Recent reports have said that the face masks we wear to protect ourselves and others from “Covid-19” have helped reveal a new health problem facing those who suffer from hearing problems.

Reports indicate that audiologists in the United States have noticed a slight increase in patient visits who realized their addiction to lip reading and facial expressions after people began wearing masks that cover their noses and mouths.

“Most likely, these are people who have already had some kind of hearing loss but have been able to cope,” said Andrea Gomert, director of the Hearing Aid Clinic at the University of Texas at the Callier Center for Communication Disorders in Dallas.
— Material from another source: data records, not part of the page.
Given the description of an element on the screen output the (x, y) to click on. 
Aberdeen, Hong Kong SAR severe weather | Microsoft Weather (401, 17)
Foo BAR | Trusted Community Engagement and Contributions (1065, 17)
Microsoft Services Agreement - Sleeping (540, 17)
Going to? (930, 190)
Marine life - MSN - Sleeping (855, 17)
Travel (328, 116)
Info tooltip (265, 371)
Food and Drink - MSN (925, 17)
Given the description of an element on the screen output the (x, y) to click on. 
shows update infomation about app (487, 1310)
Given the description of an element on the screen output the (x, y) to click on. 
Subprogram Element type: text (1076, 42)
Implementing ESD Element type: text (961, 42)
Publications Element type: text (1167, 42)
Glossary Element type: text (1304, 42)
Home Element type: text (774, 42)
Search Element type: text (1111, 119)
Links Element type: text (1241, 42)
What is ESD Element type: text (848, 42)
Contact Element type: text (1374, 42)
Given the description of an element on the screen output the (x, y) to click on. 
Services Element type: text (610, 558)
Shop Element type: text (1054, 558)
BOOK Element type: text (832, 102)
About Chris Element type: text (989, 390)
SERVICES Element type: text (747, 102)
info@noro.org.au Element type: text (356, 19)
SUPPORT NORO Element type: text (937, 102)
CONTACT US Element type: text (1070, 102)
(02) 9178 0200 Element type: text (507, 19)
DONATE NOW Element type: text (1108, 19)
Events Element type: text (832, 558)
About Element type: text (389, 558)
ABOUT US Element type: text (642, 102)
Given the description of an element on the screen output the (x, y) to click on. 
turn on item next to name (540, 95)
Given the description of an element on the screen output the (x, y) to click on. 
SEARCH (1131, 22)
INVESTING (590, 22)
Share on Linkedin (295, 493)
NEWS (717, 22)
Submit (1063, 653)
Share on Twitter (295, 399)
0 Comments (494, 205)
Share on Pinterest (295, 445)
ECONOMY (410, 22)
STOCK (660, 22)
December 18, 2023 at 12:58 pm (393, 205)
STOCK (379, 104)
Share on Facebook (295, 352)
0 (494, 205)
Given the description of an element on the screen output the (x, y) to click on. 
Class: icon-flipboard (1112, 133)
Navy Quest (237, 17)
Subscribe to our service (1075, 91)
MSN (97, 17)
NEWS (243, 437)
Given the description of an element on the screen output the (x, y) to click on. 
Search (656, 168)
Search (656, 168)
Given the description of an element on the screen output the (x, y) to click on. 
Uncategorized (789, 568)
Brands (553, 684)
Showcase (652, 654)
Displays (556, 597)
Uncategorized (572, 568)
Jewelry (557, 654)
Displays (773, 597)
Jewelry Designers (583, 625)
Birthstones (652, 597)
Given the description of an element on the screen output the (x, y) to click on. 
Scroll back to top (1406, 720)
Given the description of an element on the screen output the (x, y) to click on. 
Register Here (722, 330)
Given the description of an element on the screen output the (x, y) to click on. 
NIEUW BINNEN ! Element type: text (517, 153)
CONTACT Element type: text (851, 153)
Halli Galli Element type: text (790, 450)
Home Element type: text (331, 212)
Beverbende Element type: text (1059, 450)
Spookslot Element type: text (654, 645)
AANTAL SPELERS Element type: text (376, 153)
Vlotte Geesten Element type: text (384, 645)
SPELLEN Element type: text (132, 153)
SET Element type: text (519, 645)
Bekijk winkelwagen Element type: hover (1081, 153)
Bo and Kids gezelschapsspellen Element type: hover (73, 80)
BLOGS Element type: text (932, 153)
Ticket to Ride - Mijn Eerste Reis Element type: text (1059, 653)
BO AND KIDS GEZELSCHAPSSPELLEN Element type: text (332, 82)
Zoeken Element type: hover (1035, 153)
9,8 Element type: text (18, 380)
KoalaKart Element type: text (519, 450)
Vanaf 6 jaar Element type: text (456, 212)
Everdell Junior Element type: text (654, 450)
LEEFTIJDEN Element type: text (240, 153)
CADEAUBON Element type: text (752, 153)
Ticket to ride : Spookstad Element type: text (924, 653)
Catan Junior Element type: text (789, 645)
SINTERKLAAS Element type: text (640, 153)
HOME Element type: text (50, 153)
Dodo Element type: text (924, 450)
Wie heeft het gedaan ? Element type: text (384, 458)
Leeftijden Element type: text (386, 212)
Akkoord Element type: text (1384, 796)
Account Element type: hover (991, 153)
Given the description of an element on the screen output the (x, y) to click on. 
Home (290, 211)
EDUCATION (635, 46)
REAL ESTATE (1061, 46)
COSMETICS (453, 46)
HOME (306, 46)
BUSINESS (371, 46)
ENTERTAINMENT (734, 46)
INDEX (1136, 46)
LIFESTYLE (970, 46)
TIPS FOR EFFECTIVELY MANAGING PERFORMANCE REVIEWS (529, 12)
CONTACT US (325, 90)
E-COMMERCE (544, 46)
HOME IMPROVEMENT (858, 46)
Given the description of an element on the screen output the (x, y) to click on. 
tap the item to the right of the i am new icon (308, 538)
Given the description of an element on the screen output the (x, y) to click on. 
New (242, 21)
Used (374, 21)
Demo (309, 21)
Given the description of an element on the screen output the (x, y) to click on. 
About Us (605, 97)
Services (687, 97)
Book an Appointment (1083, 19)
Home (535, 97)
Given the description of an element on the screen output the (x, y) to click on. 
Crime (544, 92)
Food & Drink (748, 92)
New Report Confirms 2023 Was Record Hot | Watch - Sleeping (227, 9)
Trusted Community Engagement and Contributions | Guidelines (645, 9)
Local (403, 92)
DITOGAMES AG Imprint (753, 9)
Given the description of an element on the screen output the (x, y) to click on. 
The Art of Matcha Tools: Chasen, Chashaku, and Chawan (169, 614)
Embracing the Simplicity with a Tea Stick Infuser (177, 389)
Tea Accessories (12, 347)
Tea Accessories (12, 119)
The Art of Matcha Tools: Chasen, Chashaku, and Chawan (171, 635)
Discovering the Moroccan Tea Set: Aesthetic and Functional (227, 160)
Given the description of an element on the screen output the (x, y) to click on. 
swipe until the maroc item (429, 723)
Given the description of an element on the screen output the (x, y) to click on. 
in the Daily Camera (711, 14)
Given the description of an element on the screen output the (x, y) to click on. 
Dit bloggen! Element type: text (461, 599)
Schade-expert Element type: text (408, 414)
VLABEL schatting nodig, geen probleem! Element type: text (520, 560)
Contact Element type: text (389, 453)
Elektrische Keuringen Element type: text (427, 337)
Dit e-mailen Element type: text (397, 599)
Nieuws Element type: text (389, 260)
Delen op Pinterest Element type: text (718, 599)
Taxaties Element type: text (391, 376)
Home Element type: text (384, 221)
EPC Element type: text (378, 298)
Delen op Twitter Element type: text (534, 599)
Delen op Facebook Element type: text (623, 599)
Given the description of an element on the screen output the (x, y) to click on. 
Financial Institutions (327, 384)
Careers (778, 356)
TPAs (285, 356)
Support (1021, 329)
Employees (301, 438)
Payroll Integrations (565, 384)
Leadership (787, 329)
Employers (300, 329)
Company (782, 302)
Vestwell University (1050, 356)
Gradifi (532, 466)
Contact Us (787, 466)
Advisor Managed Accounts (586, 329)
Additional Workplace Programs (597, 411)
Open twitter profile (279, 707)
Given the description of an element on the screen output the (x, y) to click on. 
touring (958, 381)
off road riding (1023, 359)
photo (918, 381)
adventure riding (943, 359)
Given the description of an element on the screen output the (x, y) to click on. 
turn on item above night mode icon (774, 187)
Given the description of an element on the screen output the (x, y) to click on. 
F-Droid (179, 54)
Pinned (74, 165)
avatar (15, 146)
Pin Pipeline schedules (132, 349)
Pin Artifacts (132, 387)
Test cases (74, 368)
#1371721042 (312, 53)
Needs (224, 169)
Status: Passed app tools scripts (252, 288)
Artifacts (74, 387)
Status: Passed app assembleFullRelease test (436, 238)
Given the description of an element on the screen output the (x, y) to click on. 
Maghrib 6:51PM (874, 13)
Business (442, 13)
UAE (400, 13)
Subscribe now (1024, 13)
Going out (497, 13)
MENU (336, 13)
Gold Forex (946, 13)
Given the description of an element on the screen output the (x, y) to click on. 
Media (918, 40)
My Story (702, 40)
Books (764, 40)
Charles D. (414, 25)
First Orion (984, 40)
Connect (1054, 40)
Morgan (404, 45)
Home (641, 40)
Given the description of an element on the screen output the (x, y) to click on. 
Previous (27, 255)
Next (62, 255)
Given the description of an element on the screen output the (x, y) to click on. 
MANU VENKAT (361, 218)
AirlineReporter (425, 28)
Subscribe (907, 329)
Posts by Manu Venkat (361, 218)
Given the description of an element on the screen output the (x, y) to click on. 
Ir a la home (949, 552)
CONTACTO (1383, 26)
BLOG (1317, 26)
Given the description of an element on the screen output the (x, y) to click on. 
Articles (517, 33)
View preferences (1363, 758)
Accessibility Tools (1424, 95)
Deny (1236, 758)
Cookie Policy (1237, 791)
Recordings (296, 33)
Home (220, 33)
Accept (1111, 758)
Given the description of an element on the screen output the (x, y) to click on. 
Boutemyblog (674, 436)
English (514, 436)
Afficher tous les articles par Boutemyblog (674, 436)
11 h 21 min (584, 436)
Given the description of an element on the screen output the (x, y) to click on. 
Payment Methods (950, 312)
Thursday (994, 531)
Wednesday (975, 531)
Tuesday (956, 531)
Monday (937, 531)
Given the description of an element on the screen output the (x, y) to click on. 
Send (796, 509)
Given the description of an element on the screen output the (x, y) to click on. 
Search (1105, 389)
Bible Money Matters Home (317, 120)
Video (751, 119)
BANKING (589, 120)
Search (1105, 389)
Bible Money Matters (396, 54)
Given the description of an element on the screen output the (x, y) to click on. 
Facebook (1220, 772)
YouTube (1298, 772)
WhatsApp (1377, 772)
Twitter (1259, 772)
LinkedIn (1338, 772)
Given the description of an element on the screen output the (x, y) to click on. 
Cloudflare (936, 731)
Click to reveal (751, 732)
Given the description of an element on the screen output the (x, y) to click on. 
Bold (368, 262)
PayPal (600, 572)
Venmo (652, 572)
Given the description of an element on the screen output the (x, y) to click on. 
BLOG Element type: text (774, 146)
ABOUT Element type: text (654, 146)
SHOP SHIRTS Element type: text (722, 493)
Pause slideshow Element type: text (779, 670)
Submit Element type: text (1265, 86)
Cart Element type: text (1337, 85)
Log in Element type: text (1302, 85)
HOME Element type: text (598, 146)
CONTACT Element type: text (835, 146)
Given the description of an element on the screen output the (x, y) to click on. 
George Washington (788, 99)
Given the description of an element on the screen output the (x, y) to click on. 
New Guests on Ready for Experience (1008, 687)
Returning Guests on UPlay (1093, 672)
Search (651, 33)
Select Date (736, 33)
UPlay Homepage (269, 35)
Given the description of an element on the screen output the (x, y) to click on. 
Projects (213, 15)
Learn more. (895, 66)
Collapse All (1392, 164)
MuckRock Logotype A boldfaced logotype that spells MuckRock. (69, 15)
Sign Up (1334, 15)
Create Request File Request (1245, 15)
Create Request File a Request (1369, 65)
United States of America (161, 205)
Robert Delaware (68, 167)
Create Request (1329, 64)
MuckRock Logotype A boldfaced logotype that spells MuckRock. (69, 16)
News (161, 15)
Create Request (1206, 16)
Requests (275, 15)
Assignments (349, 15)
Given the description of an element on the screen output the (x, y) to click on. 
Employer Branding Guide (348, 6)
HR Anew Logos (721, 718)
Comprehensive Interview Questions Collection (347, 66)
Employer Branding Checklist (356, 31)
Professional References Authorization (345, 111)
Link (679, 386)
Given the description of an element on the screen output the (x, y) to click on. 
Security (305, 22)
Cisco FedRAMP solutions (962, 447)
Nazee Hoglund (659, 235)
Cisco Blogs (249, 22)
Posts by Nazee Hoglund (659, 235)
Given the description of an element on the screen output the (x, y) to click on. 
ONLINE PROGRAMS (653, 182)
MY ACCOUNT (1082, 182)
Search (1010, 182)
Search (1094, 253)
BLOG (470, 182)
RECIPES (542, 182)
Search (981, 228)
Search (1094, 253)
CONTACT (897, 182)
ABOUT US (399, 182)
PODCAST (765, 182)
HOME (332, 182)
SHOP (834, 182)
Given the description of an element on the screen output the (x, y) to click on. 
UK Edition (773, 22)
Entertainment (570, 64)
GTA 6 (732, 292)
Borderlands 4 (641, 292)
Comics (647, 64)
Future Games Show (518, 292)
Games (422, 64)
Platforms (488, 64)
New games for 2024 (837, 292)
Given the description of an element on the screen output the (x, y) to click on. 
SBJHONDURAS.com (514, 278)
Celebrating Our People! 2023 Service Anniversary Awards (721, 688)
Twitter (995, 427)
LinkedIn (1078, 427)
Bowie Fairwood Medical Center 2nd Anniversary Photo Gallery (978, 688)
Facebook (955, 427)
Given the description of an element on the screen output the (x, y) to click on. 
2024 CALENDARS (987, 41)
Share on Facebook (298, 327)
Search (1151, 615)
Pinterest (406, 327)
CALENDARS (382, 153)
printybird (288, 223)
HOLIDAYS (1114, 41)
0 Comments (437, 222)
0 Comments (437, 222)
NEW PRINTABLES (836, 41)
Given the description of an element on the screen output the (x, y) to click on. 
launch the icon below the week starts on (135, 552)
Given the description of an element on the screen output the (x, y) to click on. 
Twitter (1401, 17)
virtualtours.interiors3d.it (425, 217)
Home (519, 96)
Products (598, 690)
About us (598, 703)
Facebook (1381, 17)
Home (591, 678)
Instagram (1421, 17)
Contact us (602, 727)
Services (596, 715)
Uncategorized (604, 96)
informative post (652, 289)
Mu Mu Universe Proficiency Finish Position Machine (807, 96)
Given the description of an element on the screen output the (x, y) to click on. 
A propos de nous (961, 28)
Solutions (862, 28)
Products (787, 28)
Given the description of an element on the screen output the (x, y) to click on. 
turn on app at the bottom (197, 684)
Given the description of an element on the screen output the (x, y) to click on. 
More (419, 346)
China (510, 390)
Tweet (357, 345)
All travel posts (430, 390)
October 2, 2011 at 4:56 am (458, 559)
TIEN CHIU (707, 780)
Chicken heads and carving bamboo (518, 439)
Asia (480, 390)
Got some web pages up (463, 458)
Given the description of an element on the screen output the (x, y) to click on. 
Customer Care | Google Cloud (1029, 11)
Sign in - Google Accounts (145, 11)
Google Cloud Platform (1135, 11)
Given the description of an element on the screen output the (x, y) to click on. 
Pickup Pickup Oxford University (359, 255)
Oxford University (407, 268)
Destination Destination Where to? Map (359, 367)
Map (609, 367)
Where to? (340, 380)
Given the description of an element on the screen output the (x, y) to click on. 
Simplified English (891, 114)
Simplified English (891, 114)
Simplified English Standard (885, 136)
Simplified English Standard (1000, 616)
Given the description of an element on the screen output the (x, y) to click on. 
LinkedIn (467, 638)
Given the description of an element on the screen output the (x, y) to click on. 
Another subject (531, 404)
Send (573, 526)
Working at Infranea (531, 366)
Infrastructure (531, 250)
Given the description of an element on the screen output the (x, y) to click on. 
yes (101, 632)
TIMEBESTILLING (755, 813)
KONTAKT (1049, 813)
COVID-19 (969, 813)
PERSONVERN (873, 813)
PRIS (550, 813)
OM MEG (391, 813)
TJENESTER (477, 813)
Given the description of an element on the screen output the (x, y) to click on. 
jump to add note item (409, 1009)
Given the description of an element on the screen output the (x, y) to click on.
Most of the time, hearing loss occurs gradually, and people often wait around seven years to get a hearing test, according to audiologists, the specialists who evaluate hearing.

“Eventually we would see these people, but it would be a few years before they saw doctors, not now,” said Kathryn Palmer, director of audiology at UPMC Healthcare in western Pennsylvania.

Audiologists

Audiologists explain that the lack of visual expression only makes hearing difficult, and that even plastic masks and barriers reduce the sound level, just as “Covid-19” makes us adhere to a social distance that makes us stay away from the person we are talking to, which is another mechanism that needs to be adapted.

Palmer, who just finished his term as president of the American Academy of Audiology, said people with normal hearing can check to see if sounds are slightly muffled, but those with some hearing loss face a much more difficult time. .

Nancy Tay Murray, a professor at Washington University in St. Louis, explained that the visual image is a “powerful complement” of hearing. For example, when you are in a noisy restaurant.

Palmer noted that adults can usually fill in the blanks and find words they can’t hear, but it’s exhausting, and Lori Delia, an audiologist at Ohio State University Wexner Medical Center in Columbus, Ohio, said one Once people are equipped with hearing aids, they realize that “a lot of this listening effort is thrown away.”

Palmer noted that masks pose another problem for those who wear hearing aids: they lose or damage hearing aids.